Girava con la pistola sistemata nella cintola e tutti dicevano che era diventato ricco perché prendeva i soldi del clan Muto.

Il diretto interessato, intervistato dagli inviati dei grandi giornali, diceva però che la sua leggendaria Lamborghini (cui si sarebbe aggiunta anche una Maserati) in fondo era di terza mano e la sua villa faraonica a San Lucido veniva pagata con la cessione del quinto dello stipendio.

La verità comunque era una sola: a Paola e su tutto il Tirreno in quegli anni dominava non solo il clan Muto ma più correttamente il clan degli insospettabili.

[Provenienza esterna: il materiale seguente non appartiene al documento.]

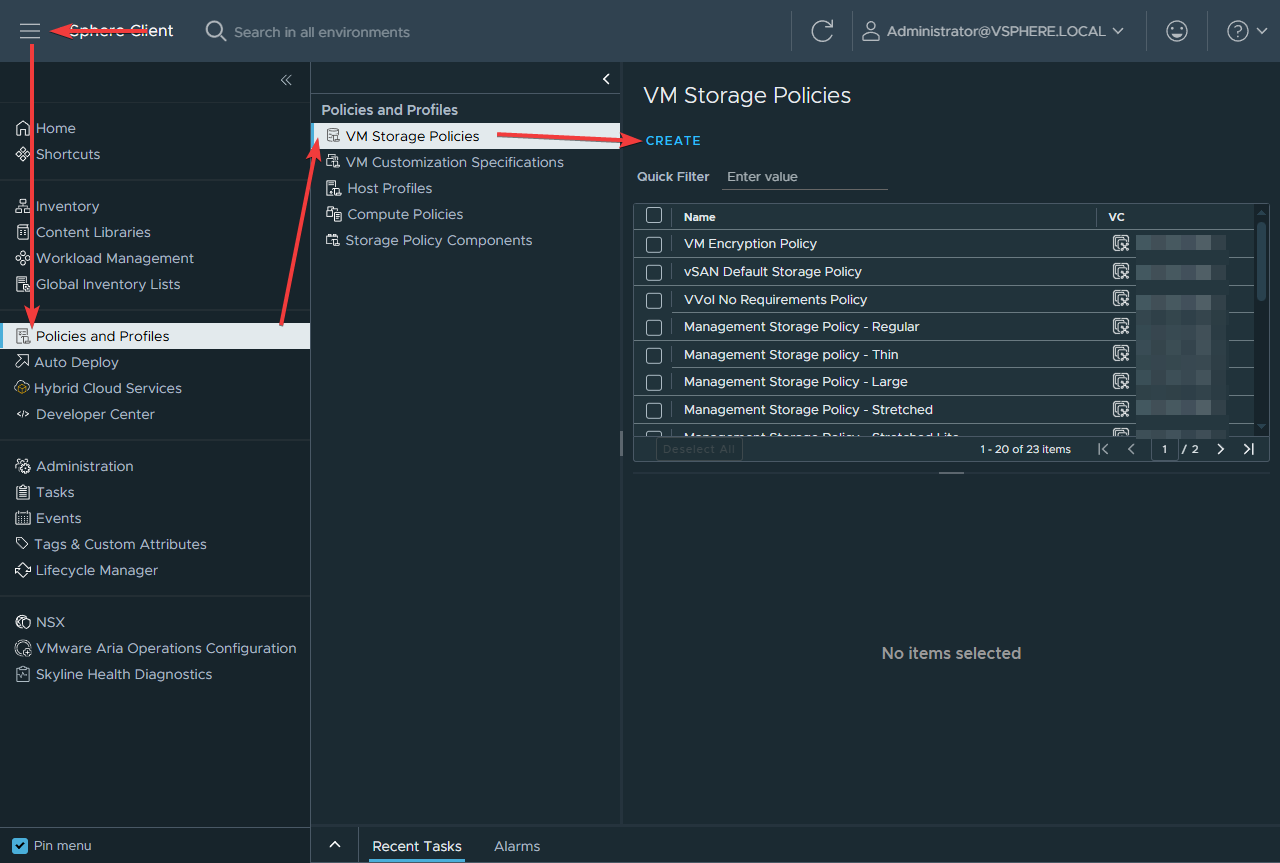The width and height of the screenshot is (1280, 863).
Task: Click the NSX icon in sidebar
Action: click(23, 623)
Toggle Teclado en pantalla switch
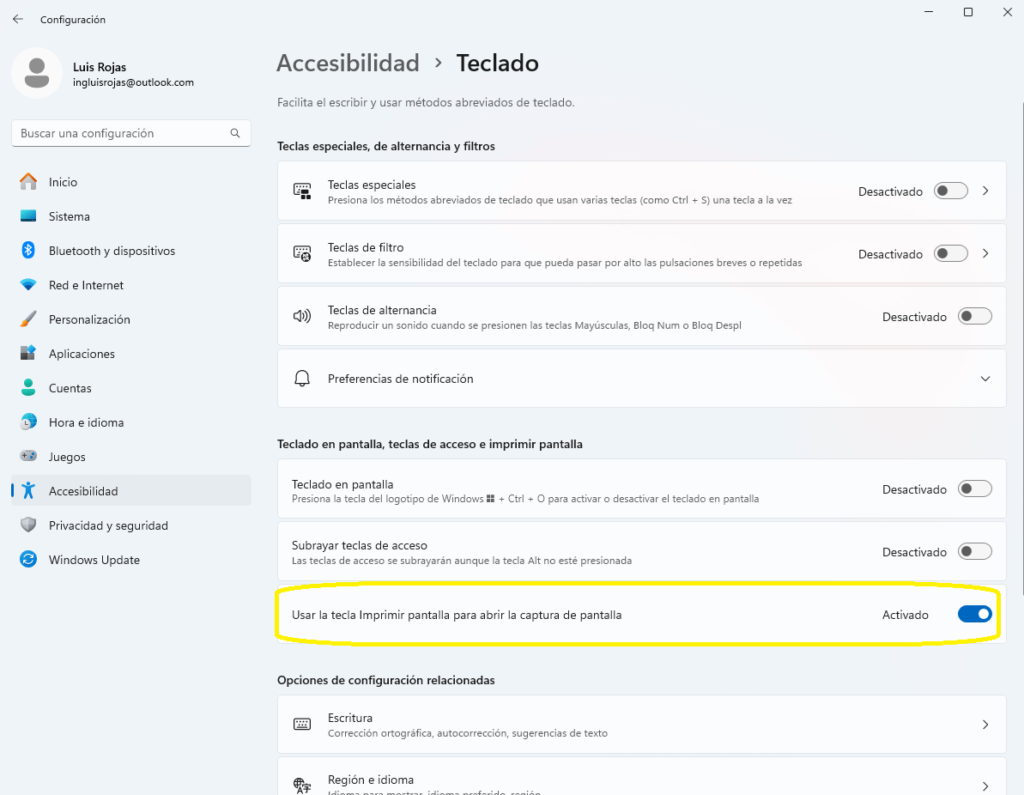Image resolution: width=1024 pixels, height=795 pixels. (974, 490)

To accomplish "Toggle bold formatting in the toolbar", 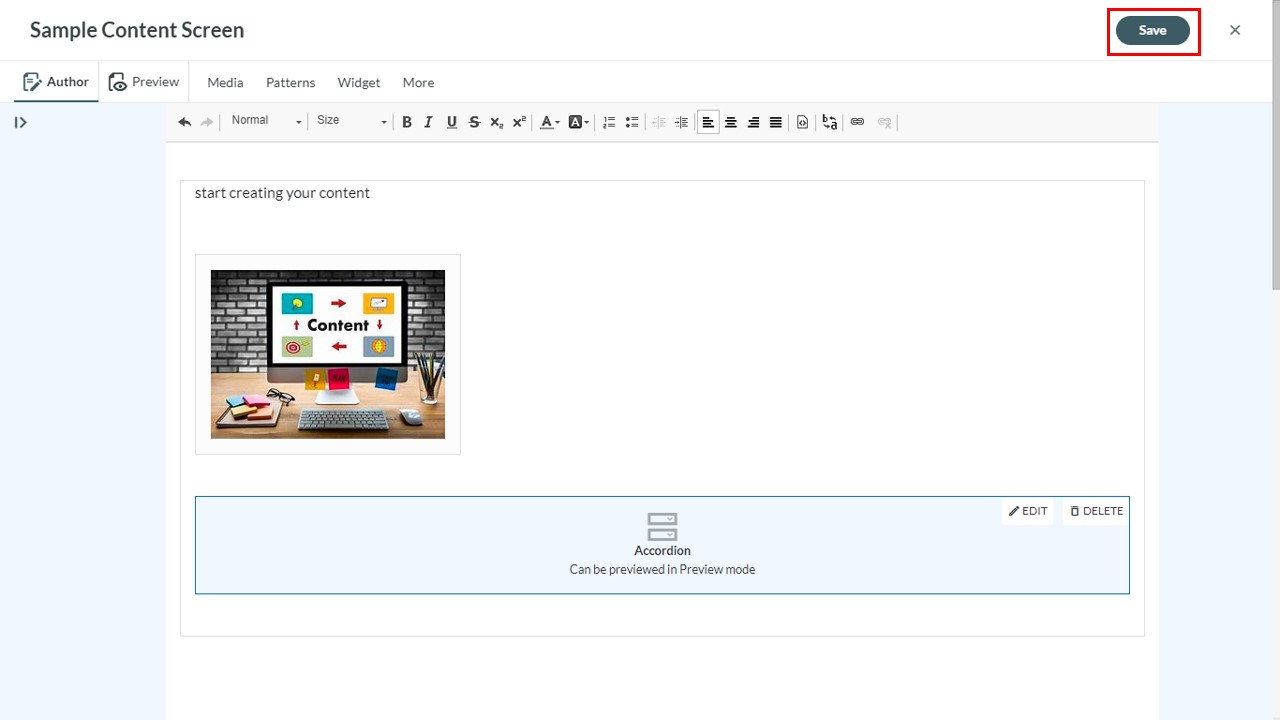I will point(407,122).
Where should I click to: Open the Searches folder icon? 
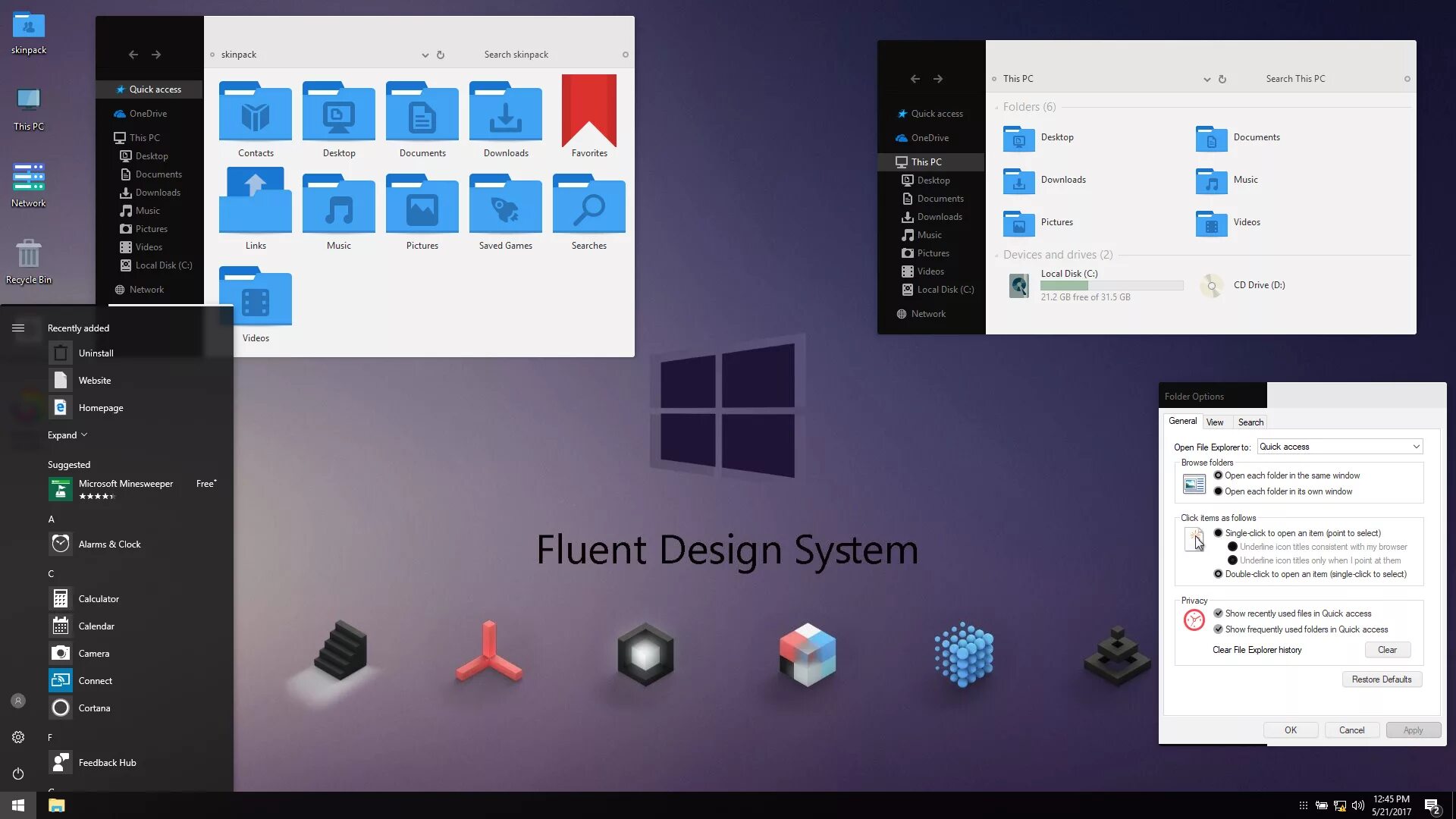pos(588,206)
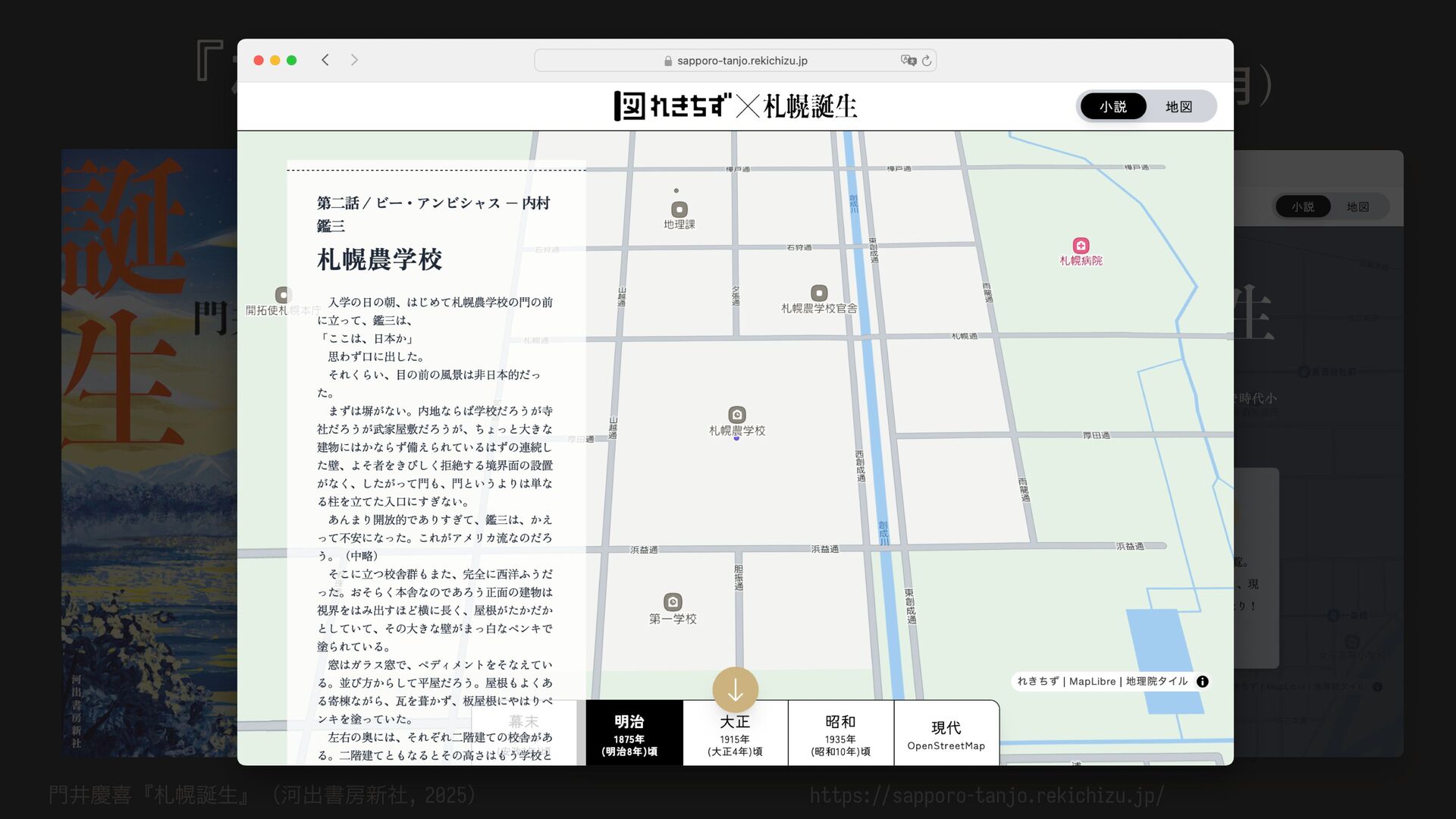Viewport: 1456px width, 819px height.
Task: Switch view to 地図 mode
Action: click(x=1178, y=107)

“Sicuro e spavaldo Francesco Muto, meglio noto come il re del pesce a Cetraro – si legge nella relazione di Granero – faceva il bello e il cattivo tempo: i giudici che avrebbero dovuto perseguirlo, con i loro atteggiamenti hanno consentito invece che la cosca prosperasse, che nel circondario di Paola si consolidasse “un potere mafioso che si struttura a mo’ di vero e proprio contropotere dello stato”. In generale nella zona, nei confronti del boss e degli aderenti alla cosca c’era un clima di copertura e di comprensione nel quale sono stati parte importante anche il comandante della capitaneria di porto di Vibo Valentia e il comandante della brigata della Guardia di Finanza di Cetraro…”.